Mutlu mu, hayır. Eşine dönünce mutlu olacak mı, hayır? Hep yarım olacak hayatta. Çünkü eşi bencilliğine devam edecek, her başarısıyla ince ince alay edecek.
Tatillerde yanyana uzanacaklar şezlonglarına, ellerinden düşmeyen telefonlarla.
Akşam yemeklerinde aynı masada aynı yemeği yiyecekler sırf ses olsun diye ortaya atılan gündelik, buz gibi konuşmalarla. Sahilde yürüyecekler birlikte, ayrı düşüncelerle sessizce.
Kadın koluna girmek isteyecek eşinin, adam, “Yürümek zor oluyor öyle” diyecek.

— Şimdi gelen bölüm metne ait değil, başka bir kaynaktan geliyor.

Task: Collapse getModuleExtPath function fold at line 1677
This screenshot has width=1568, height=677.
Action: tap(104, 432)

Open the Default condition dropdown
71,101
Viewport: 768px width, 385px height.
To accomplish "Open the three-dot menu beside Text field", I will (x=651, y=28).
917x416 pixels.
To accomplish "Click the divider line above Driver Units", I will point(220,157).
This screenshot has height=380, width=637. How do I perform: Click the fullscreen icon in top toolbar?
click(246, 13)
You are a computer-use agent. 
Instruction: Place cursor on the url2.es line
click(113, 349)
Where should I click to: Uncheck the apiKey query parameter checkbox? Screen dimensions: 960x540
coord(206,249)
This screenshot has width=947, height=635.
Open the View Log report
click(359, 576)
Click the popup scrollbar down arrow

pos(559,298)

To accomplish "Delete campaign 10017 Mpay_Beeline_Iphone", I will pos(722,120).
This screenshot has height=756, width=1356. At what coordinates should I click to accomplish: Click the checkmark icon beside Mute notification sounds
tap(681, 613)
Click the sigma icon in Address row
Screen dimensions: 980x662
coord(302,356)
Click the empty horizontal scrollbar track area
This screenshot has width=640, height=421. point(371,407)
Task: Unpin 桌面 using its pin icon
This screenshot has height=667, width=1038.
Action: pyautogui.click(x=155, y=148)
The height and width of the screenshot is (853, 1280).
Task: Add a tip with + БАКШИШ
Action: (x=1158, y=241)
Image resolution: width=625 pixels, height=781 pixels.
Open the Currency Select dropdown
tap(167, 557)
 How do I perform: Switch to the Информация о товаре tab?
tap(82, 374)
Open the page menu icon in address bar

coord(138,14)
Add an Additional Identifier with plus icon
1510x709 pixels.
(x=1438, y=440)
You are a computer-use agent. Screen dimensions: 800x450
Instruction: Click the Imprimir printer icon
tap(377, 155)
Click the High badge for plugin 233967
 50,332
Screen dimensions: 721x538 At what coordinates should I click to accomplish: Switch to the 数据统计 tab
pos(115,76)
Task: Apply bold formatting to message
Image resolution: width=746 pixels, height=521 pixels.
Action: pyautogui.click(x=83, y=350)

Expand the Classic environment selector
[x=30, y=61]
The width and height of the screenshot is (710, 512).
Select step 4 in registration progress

Çarşafla boğacak hıçkırıklarını gece kadın, en derin uykusunda kabusuyken kahraman sandığı adamın.
“Yaşanmıyor böyle” diyecek bazen… Dönsem yarım, kalsam yarım …
Oysa cevap öyle yalın ki … “Tamamlanmak için sana sadece seni seven bir sen lazım.”
Sevgi, dilenmekle de, dillenmekle de yeşermez biliyorsunuz.
Katiline aşık bir insana, “Hadi yaşa! ” diyorsunuz.
Şimdi;
Sağdaki “elalem ne der?” duvarını indirin, soldaki “Yalnız nasıl başa çıkacağım?” korkunuzu sindirin. Geçmiş yaşam çapalarınıza sırtınızı dönüp, “Doğru mu yapıyorum,bende de suç vardır” kapısını düşünmeden kapatıp, ilerleyin.
Sevgiyi merak etmeyin. Gelip sizi bulacaktır.
İlerde, yol ayrımında, tertemiz bir bakışla.